* _ЦЕЛЬ_
Процитируйте целиком приведенный ниже отрывок из Евангелия от Матфея, не меняя в нем ни слова.

* _ВЫБРАННЫЙ ОТРЫВОК_

——————

Приложение.
1. Евангелие от Матфея.
24 Никто не может служить двум господам: ибо или одного будет ненавидеть, а другого любить; или одному станет усердствовать, а о другом нерадеть.
Не можете служить Богу и маммоне[58].25 Посему говорю вам: не заботьтесь для души вашей, что вам есть и что пить, ни для тела вашего, во что одеться. Душа не больше ли пищи, и тело одежды?
26 Взгляните на птиц небесных: они ни сеют, ни жнут, ни собирают в житницы; и Отец ваш Небесный питает их. Вы не гораздо ли лучше их?
27 Да и кто из вас, заботясь, может прибавить себе росту хотя на один локоть?
28 И об одежде что заботитесь? Посмотрите на полевые лилии, как они растут: ни трудятся, ни прядут;
29 но говорю вам, что и Соломон во всей славе своей не одевался так, как всякая из них;
30 если же траву полевую, которая сегодня есть, а завтра будет брошена в печь, Бог так одевает, кольми паче вас, маловеры!
31 Итак не заботьтесь и не говорите: что нам есть? или что пить? или во что одеться?

——————

* _ИСХОДНЫЕ ДАННЫЕ_
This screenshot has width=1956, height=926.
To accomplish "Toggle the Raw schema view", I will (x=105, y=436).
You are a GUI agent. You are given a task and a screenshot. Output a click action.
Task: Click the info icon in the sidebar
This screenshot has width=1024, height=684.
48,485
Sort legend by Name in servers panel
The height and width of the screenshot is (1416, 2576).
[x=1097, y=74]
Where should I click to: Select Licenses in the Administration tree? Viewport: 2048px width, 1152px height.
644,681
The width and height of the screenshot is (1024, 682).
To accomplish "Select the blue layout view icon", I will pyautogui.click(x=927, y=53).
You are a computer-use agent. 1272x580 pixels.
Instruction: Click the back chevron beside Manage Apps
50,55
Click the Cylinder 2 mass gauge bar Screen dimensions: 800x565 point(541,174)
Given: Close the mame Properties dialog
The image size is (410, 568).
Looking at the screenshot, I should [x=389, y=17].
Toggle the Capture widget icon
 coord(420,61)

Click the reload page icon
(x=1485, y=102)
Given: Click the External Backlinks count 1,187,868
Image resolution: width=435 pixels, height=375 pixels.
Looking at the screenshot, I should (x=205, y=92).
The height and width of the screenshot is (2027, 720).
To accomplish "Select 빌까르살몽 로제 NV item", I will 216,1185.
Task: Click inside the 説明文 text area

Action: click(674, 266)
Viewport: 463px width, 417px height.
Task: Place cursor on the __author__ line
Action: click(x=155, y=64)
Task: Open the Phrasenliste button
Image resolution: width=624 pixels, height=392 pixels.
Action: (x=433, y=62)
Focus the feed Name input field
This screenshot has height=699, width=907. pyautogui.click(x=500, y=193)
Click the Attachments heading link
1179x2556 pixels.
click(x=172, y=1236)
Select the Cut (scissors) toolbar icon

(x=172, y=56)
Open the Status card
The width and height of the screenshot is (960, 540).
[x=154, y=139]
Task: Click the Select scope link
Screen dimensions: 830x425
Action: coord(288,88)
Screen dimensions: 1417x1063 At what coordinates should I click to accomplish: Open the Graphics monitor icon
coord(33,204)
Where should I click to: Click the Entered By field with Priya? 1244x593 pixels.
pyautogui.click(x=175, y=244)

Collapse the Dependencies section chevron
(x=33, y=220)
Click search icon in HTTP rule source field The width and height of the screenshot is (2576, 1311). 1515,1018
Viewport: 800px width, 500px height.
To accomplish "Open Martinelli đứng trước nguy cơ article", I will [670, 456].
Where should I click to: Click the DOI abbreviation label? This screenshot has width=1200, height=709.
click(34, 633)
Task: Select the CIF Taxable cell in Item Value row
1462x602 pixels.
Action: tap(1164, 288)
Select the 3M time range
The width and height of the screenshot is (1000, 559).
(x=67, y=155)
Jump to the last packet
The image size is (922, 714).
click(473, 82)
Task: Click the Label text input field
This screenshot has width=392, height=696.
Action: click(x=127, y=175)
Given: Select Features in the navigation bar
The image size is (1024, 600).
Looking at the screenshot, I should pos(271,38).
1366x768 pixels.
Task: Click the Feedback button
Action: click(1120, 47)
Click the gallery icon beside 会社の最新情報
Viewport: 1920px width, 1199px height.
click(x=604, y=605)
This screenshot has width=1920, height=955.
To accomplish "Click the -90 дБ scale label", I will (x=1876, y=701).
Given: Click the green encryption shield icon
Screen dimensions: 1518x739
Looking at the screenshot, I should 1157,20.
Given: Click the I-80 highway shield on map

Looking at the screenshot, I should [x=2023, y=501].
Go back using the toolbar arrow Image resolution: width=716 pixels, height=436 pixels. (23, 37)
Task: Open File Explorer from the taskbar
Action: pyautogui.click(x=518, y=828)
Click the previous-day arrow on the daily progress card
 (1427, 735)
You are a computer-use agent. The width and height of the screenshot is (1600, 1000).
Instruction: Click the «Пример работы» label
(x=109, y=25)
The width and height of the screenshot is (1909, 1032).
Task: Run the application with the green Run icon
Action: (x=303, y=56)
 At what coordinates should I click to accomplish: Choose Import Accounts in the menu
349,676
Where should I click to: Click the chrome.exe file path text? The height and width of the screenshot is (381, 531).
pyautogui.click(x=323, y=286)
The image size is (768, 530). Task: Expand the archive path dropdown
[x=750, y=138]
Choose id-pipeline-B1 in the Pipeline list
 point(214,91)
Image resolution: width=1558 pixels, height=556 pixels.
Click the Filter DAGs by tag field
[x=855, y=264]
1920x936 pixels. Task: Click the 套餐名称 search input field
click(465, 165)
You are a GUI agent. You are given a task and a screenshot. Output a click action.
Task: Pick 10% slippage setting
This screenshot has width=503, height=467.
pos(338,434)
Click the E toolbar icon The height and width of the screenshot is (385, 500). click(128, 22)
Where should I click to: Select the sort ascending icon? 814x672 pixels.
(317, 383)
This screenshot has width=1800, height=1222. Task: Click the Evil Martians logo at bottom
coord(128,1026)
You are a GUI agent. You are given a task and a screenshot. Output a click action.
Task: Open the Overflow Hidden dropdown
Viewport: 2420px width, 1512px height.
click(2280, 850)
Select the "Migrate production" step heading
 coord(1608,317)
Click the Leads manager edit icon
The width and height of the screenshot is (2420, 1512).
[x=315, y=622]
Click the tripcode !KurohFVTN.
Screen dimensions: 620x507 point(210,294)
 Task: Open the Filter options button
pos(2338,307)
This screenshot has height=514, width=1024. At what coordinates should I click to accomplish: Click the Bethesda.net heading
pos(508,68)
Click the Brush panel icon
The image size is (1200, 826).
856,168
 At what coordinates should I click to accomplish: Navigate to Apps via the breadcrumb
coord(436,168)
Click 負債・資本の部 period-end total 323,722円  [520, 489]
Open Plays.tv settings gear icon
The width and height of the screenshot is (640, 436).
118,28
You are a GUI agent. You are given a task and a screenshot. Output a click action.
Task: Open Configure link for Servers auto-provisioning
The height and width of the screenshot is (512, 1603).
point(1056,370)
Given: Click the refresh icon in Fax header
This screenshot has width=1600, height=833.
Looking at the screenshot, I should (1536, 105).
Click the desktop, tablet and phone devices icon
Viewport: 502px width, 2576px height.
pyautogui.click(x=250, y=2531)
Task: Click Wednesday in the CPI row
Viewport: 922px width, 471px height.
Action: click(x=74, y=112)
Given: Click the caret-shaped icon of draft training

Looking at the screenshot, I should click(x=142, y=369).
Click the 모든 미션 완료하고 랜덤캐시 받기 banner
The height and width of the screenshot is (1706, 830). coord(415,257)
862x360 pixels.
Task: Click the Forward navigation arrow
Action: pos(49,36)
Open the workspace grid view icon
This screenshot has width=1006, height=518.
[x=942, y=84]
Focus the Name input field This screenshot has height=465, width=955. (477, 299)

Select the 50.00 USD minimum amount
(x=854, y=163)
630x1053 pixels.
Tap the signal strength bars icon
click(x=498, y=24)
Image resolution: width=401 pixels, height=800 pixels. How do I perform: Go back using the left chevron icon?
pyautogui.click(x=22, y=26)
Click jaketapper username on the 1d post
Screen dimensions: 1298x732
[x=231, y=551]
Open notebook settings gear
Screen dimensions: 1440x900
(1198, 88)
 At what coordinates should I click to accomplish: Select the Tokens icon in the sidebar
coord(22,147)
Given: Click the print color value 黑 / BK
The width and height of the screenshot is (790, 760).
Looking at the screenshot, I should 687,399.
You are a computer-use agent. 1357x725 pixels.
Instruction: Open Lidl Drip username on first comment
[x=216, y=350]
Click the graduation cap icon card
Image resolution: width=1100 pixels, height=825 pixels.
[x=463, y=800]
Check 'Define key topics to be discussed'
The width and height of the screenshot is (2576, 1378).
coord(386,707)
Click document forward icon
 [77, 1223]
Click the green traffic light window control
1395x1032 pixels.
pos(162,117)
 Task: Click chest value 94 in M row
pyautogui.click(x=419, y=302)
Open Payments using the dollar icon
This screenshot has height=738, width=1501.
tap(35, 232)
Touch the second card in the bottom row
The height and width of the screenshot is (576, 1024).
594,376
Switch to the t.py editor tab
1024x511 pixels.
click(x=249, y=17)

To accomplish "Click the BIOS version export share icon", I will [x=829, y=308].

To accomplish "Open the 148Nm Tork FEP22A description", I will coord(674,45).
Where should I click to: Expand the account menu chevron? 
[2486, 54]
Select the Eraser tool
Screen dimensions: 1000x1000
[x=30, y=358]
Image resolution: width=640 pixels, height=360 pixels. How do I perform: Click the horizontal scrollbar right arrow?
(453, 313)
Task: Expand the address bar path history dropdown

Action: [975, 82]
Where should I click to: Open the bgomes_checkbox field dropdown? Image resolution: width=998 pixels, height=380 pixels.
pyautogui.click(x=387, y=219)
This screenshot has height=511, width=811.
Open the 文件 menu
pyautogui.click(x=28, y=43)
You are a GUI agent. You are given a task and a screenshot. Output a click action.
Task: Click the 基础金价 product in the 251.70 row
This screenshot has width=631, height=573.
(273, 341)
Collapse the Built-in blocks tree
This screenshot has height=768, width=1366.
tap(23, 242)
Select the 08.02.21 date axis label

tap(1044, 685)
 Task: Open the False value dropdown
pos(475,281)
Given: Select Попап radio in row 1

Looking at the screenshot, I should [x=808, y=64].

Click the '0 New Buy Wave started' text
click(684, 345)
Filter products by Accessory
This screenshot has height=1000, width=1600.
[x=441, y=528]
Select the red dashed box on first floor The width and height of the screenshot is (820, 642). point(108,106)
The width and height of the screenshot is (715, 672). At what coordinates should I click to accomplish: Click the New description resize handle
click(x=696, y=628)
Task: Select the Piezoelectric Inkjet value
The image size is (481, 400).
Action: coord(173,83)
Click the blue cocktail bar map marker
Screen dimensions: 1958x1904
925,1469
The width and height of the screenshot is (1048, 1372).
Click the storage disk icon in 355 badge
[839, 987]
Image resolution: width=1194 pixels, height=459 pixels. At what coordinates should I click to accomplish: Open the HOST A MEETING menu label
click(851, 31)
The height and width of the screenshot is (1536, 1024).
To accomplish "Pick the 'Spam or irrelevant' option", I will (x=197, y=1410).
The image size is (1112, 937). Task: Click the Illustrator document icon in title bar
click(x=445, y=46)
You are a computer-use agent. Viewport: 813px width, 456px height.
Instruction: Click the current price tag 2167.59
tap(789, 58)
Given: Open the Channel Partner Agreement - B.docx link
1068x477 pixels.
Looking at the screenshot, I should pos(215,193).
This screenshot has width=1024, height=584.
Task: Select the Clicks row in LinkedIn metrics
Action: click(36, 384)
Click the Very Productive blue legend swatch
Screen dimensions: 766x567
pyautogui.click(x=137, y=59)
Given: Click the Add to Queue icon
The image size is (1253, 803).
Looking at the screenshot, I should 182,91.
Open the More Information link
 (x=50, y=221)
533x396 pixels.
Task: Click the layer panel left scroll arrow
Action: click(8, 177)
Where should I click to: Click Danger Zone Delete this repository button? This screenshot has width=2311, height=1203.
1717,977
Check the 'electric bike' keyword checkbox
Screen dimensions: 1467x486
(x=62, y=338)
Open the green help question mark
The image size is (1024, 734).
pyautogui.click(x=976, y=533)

——————

* _РЕШЕНИЕ_
Приложение.
1. Евангелие от Матфея.
24 Никто не может служить двум господам: ибо или одного будет ненавидеть, а другого любить; или одному станет усердствовать, а о другом нерадеть.
Не можете служить Богу и маммоне[58].25 Посему говорю вам: не заботьтесь для души вашей, что вам есть и что пить, ни для тела вашего, во что одеться. Душа не больше ли пищи, и тело одежды?
26 Взгляните на птиц небесных: они ни сеют, ни жнут, ни собирают в житницы; и Отец ваш Небесный питает их. Вы не гораздо ли лучше их?
27 Да и кто из вас, заботясь, может прибавить себе росту хотя на один локоть?
28 И об одежде что заботитесь? Посмотрите на полевые лилии, как они растут: ни трудятся, ни прядут;
29 но говорю вам, что и Соломон во всей славе своей не одевался так, как всякая из них;
30 если же траву полевую, которая сегодня есть, а завтра будет брошена в печь, Бог так одевает, кольми паче вас, маловеры!
31 Итак не заботьтесь и не говорите: что нам есть? или что пить? или во что одеться?